[Opening DATASET EXCERPTS section]

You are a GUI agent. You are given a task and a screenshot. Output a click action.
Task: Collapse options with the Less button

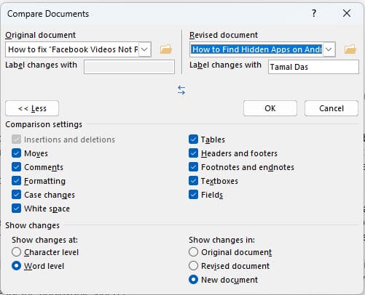pyautogui.click(x=32, y=108)
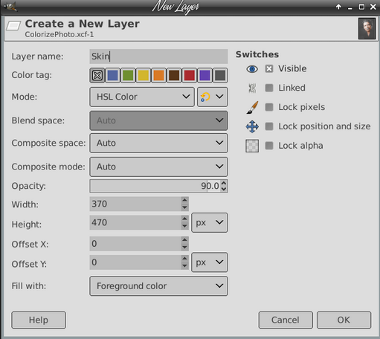The width and height of the screenshot is (380, 339).
Task: Open the Composite mode dropdown
Action: tap(158, 167)
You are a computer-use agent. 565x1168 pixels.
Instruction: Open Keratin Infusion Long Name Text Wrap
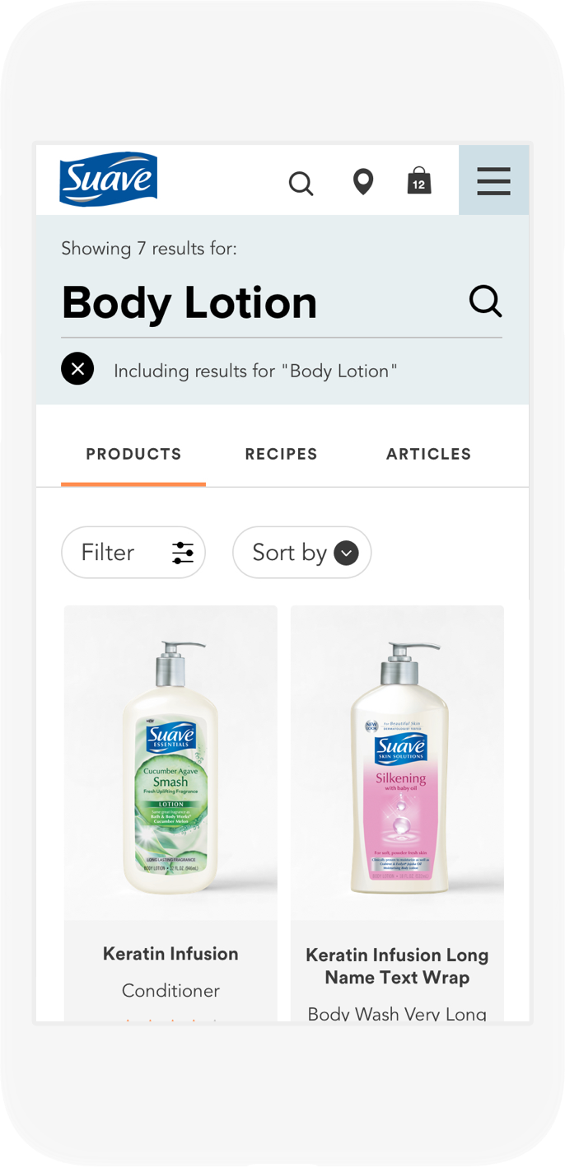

[Closing DATASET EXCERPTS section]

DIRECTIONS FOR THIS TASK: Show the lines from the data above that contain the string "agent".

WRITTEN SOLUTION:
You are a GUI agent. You are given a task and a screenshot. Output a click action.
You are a computer-use agent. 565x1168 pixels.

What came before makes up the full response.